Texture Analysis Professionals Blog

How to measure and analyse the texture of food, cosmetics, pharmaceuticals and adhesives.

Tuesday, 22 January 2019

Fruit Texture: assessing properties of fruit leather, fruit films and fruit peel


Fruit Leather


A fruit leather is made by drying a very thin layer of fruit puree or a mixture of fruit juice concentrate and other ingredients on a flat surface in an oven, desiccators or in direct sunlight, to obtain a product with a chewy texture similar to soft leather. 


Almost any type of fruit is suitable for making fruit leathers. Fruit leather is easy to eat, convenient to pack, and makes an ideal popular snack almost anywhere for a mouth-watering sugar boost. When dried, the product is usually pulled from the surface, rolled and consumed. The control of the drying temperature is very important, as very high temperatures may cause case hardening, hindering the outflow of water. Too thin a layer of purée, on the other hand, can make the product brittle and difficult to be pulled from the surface.


In the quest for optimum ‘bite’ in these products, a blade test mimics the action of biting, thus representing a useful indicator of eventual eating experience. Alternatively the assessment of surface stickiness would be performed as previously mentioned for dried fruits whereby a cylinder probe contacts the sample surface with a chosen force (to achieve a good bond between two surfaces) and the force to separate the probe from the sample surface is measured as stickiness.


Edible Films


Fruit pomace extracts, which contain pectin, celluloses, pigments, and other functional compounds, may also be used as a novel film-formatting material for making edible films and coatings.
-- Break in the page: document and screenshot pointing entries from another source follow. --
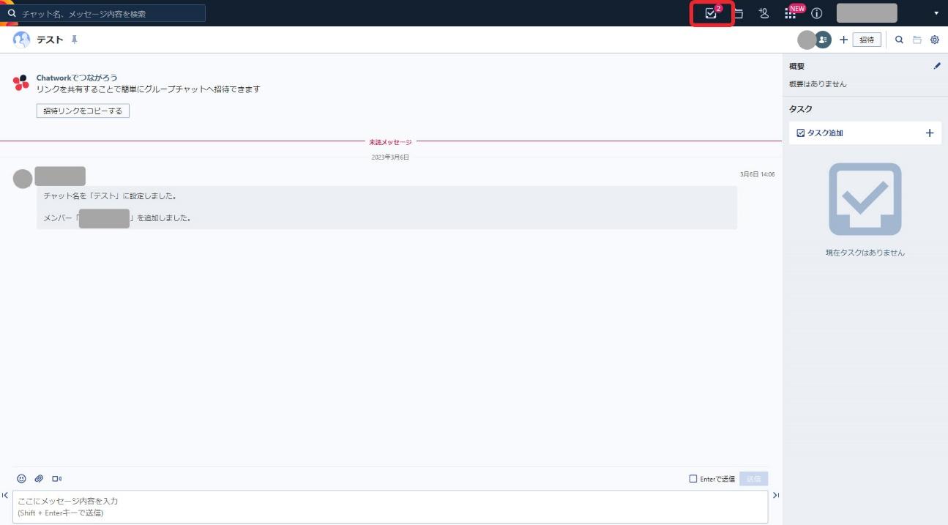The width and height of the screenshot is (948, 525).
Task: Attach a file with the paperclip icon
Action: [x=39, y=479]
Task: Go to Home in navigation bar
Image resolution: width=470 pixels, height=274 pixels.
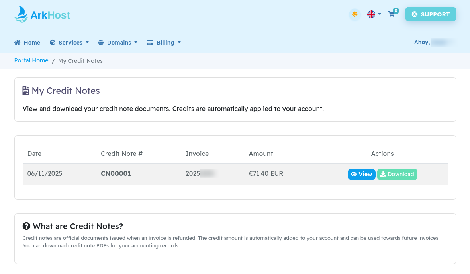Action: [x=32, y=43]
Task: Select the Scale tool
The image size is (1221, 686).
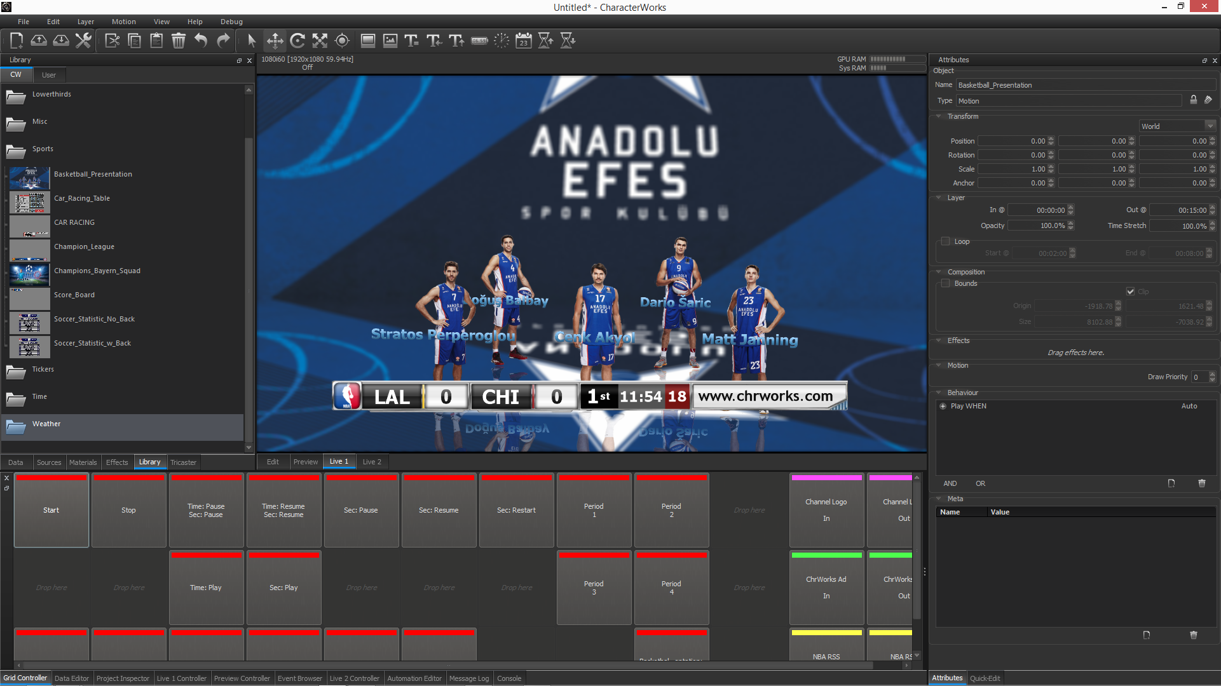Action: [x=320, y=41]
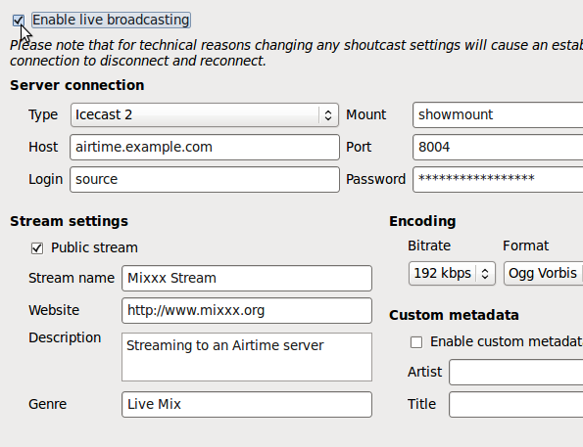Enable the custom metadata checkbox
Screen dimensions: 583x447
click(416, 342)
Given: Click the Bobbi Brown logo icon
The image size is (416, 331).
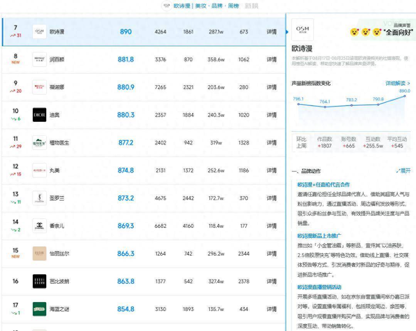Looking at the screenshot, I should click(39, 281).
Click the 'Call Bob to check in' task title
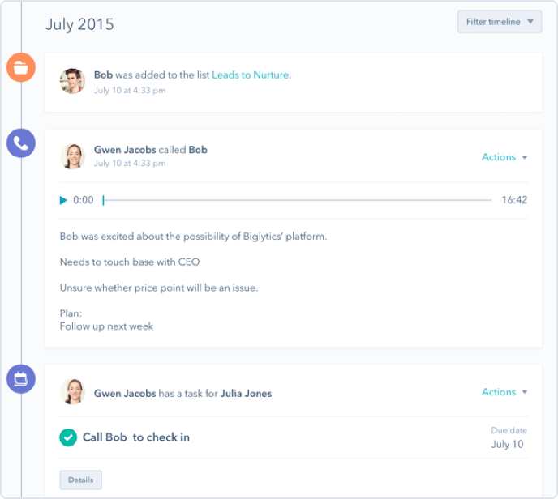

Such edible films and coatings would provide additional benefits to traditional edible film-forming materials by providing unique fruit flavour and colour, thus attracting more potential applications.


Mechanical properties of such films can be measured using ASTM D882 method for the measurement of tensile strength and percent elongation at break. Each film (of specified dimensions) is mounted between Tensile Grips (left) with an initial grip separation of 50mm and a tensile test performed at 0.5mm/s. The maximum force (N) is divided by the film cross-sectional area (mm2) to calculate the tensile strength and elongation at break is divided by the initial length of the specimen and multiplied by 100 to calculate the percent elongation at break.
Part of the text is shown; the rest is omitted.